* _Directions_: Set down, word for word, the span of the passage on Greatest Hits cassettes that runs from "Greatest Hits packages" up to and including "was for adults.".

* _Selected excerpt_:
* start *

In 1984, if you are ten years old and your tape collection consists of “Thriller,” Men at Work’s “Business as Usual” and Juice Newton’s “Juice,” you don’t know the rules of musical taste-building. In fact — and especially if you’ve been deprived of an older sibling — you’re not even aware that there are rules. You don’t read Rolling Stone — you have zero idea who Jann Wenner is. “Greil Marcus” and “Robert Christgau” sound like a foreign language to your ears. But gradually, awkwardly, you figure things out on your own. You learn about The Beatles and The Stones. You pretend to get Dylan. You trade your Pop inclinations for Classic Rock. You sing along to Queen and Styx before you realize that they might not be cool. And, finally, a bunch of years later, you figure out that Greatest Hits compilations are absolutely not objects to be proud of.

Greatest Hits packages serve multiple purposes. They are cash grabs. They are career defining summations. But, in the Eighties, for pre-teens like me, they were also — mostly — handy surveys of the music that Boomer parents deemed important. Part cultural indoctrination and part Cliff Notes, Greatest Hits cassettes were both critical taste markers and cheap reductions of an artist's oeuvre. I didn’t understand this at first, but it did not take long for me to figure out that real students — real fans with real taste — did the work. They pored over artists’ entire discography. They loved the deeper cuts as much as (probably more than) the greatest hits. Greatest Hits were for kids — for suckers. The canon was for adults.

* end *

* _Data shown_:
* start *

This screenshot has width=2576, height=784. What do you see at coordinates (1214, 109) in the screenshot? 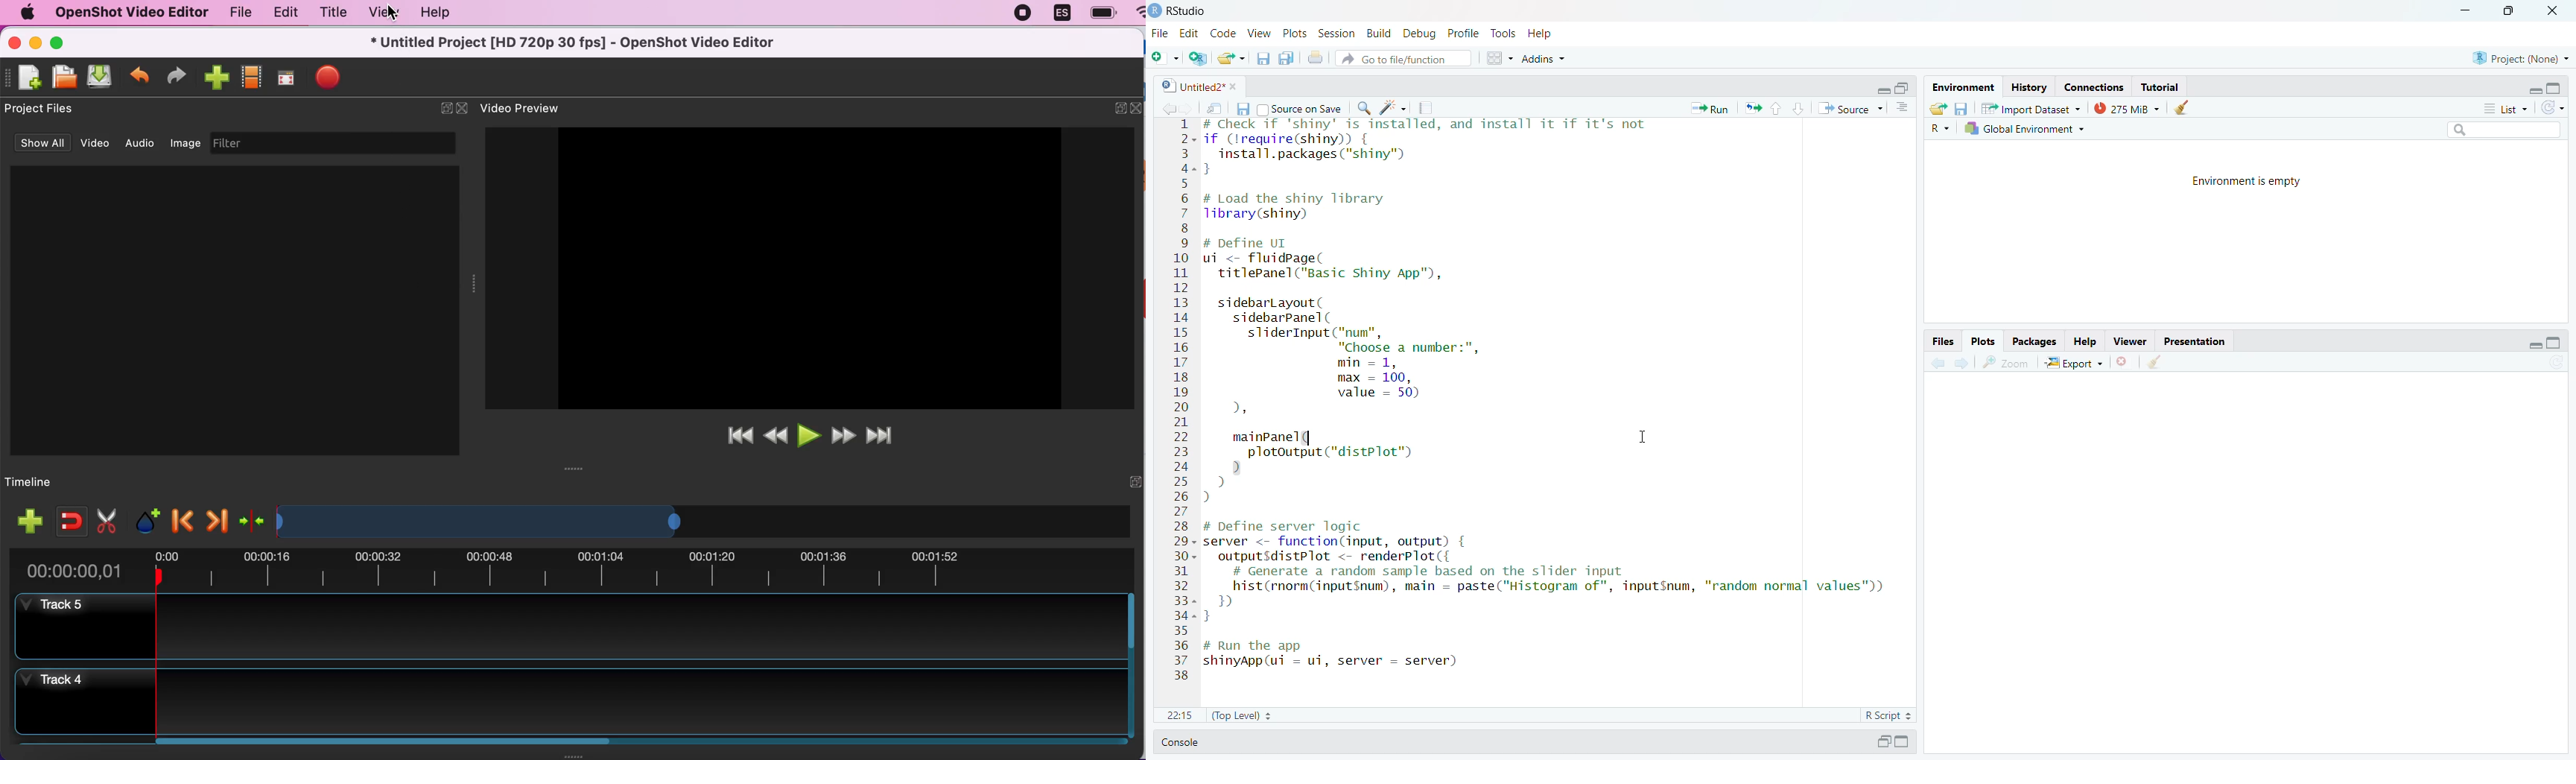
I see `show in new window` at bounding box center [1214, 109].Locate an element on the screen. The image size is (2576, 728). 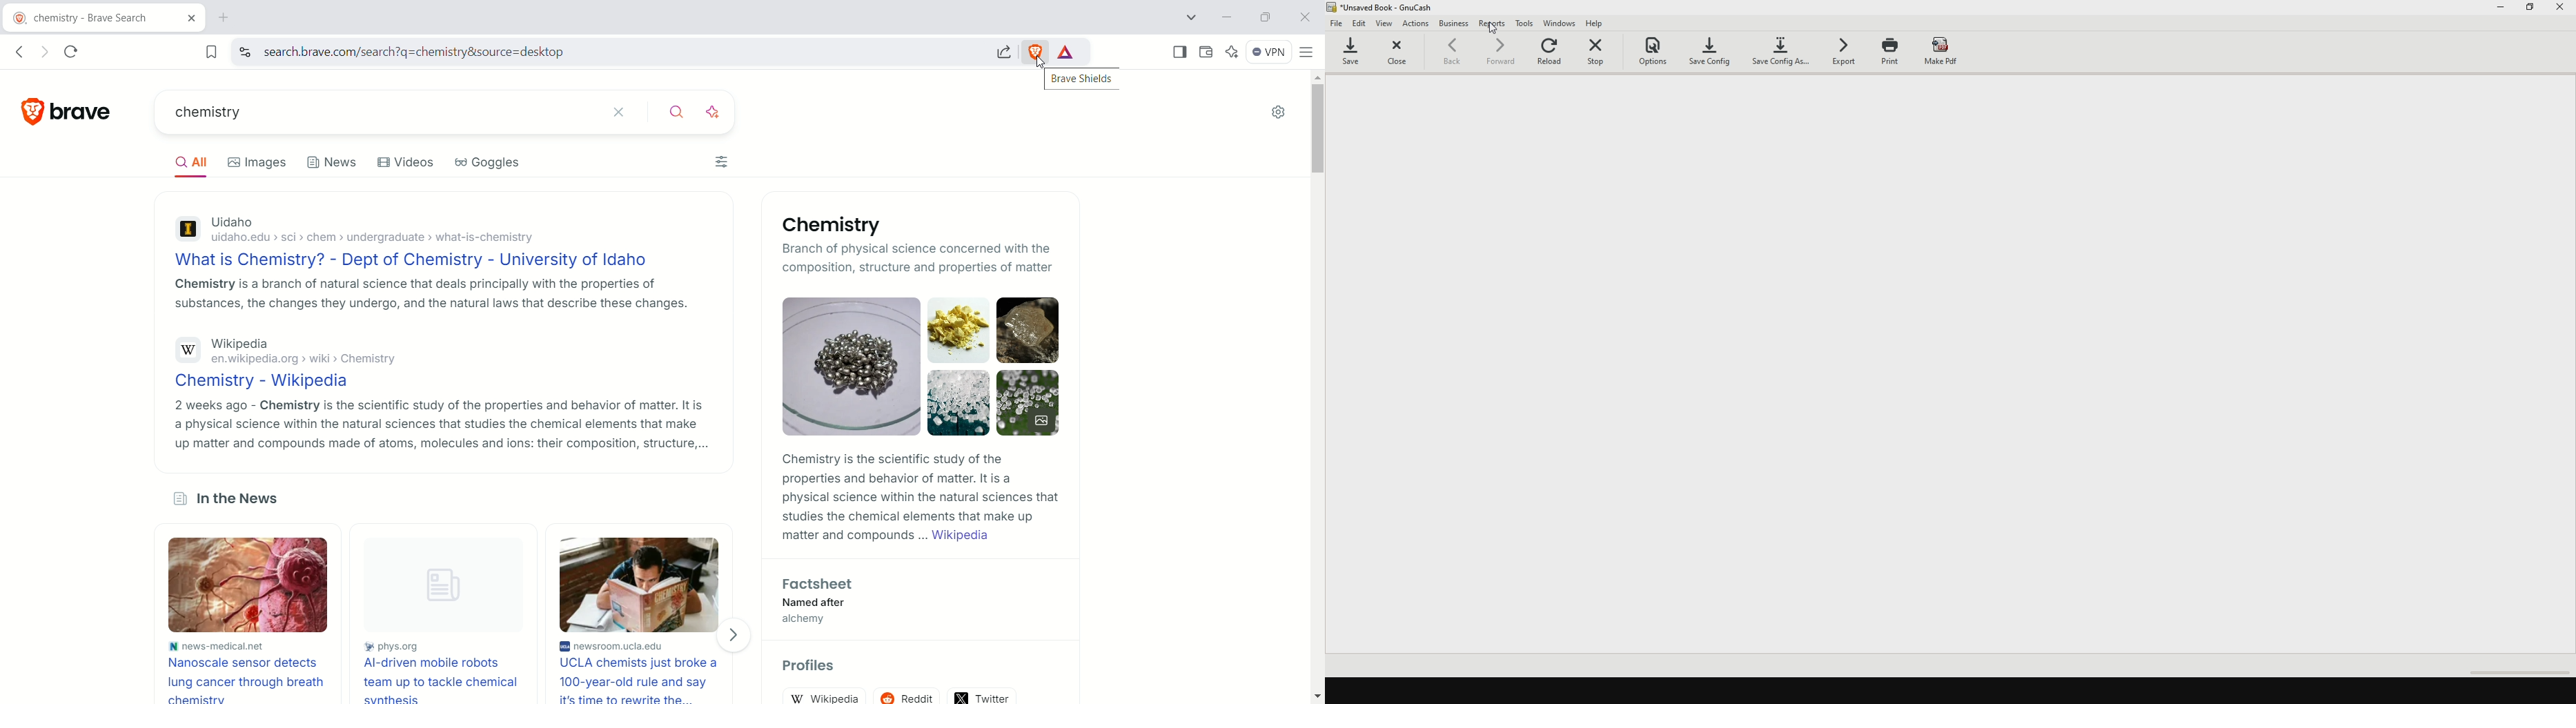
save is located at coordinates (1356, 54).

* end *

* _Full output_:
Greatest Hits packages serve multiple purposes. They are cash grabs. They are career defining summations. But, in the Eighties, for pre-teens like me, they were also — mostly — handy surveys of the music that Boomer parents deemed important. Part cultural indoctrination and part Cliff Notes, Greatest Hits cassettes were both critical taste markers and cheap reductions of an artist's oeuvre. I didn’t understand this at first, but it did not take long for me to figure out that real students — real fans with real taste — did the work. They pored over artists’ entire discography. They loved the deeper cuts as much as (probably more than) the greatest hits. Greatest Hits were for kids — for suckers. The canon was for adults.